A atual desaceleração involuntária de muitos processos pode libertar capacidades para experimentar novos métodos e examinar rotinas enraizadas. Esta é certamente uma oportunidade para a indústria da construção expandir a sua infraestrutura digital. Muitas vezes, no dia a dia, não há tempo para isso. No entanto, a crise também fornece pontos de referência diretos para a construção de uma cultura. Para além da tomada de consciência do quanto somos seres sociais, está a emergir uma forte consciência do nosso ambiente de vida bipolar e construído: para trabalhar a partir de casa, precisamos primeiro de uma casa, ou seja, um apartamento, mobiliário adequado, um lugar de retiro no mundo. É aqui que todos nos estamos a tornar ainda mais peritos em cultura de vida e de trabalho.

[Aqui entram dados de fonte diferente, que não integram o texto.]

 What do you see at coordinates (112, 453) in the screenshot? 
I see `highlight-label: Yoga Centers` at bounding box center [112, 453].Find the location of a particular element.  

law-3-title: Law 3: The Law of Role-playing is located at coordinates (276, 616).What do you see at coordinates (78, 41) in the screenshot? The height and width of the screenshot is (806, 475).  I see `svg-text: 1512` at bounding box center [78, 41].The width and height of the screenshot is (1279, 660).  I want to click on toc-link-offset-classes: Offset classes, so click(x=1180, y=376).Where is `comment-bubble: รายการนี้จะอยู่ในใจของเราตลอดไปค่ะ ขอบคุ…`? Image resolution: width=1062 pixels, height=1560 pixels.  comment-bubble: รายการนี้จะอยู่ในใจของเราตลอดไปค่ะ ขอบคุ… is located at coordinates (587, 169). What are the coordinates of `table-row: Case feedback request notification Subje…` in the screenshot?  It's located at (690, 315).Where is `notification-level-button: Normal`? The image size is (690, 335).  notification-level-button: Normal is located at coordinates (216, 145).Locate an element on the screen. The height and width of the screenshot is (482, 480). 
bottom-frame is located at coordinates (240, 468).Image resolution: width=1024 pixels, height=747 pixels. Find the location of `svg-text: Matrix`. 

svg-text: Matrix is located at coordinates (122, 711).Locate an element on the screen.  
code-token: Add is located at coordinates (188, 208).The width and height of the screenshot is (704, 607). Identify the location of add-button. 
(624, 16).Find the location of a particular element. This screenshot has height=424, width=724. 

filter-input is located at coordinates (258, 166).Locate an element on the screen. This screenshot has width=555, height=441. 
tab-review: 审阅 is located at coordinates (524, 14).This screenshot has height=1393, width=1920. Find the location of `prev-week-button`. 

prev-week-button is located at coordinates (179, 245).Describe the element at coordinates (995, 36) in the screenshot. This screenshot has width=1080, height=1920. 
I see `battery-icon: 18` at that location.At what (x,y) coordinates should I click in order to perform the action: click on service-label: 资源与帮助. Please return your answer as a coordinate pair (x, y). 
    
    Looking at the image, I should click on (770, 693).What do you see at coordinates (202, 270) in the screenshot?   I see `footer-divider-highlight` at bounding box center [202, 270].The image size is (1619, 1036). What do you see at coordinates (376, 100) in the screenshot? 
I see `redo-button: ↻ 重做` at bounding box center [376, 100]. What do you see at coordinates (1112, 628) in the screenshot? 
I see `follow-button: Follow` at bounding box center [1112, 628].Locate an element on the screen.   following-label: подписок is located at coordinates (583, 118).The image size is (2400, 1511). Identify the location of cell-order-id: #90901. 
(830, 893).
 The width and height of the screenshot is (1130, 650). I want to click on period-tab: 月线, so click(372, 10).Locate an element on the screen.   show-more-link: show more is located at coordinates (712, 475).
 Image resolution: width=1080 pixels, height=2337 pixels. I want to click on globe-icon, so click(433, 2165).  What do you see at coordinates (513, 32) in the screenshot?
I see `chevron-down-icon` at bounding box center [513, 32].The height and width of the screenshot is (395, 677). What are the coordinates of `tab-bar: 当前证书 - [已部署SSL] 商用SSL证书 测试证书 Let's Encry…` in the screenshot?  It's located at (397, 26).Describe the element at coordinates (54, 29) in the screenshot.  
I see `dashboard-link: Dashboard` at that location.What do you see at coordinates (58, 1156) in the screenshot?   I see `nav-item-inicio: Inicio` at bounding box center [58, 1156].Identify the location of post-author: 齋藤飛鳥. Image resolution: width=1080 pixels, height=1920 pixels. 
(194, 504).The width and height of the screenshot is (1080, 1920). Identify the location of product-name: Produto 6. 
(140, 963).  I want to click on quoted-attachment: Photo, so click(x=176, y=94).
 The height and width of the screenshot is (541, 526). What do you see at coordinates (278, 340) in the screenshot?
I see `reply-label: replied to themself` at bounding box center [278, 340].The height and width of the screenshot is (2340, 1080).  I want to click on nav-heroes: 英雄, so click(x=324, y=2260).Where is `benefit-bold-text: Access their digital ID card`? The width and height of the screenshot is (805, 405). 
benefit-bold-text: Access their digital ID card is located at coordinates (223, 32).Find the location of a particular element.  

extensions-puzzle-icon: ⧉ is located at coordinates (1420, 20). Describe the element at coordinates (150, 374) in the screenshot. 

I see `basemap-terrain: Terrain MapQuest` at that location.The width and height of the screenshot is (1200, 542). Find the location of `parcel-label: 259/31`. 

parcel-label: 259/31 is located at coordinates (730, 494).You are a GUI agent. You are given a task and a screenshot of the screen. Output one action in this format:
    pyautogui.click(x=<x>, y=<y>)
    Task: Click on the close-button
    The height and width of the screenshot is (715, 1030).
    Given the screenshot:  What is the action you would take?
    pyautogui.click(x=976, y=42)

E um dos efeitos mais graves da crise para a maioria das pessoas é a perda temporária da capacidade de utilização dos espaços públicos. Como medida visível, estas restrições à liberdade de reunião são também as mais severamente sancionadas. Por isso, vejo como uma grande oportunidade para aumentar a importância dos espaços públicos, a sua disponibilidade, qualidade e usabilidade – e também a importância dos espaços comunitários que agora nos faltam, como teatros, museus e pubs. E que a construção da cultura será vista ainda mais como um nível de ação, tanto com a ajuda de meios digitais intensamente aplicados como de artesanato analógico.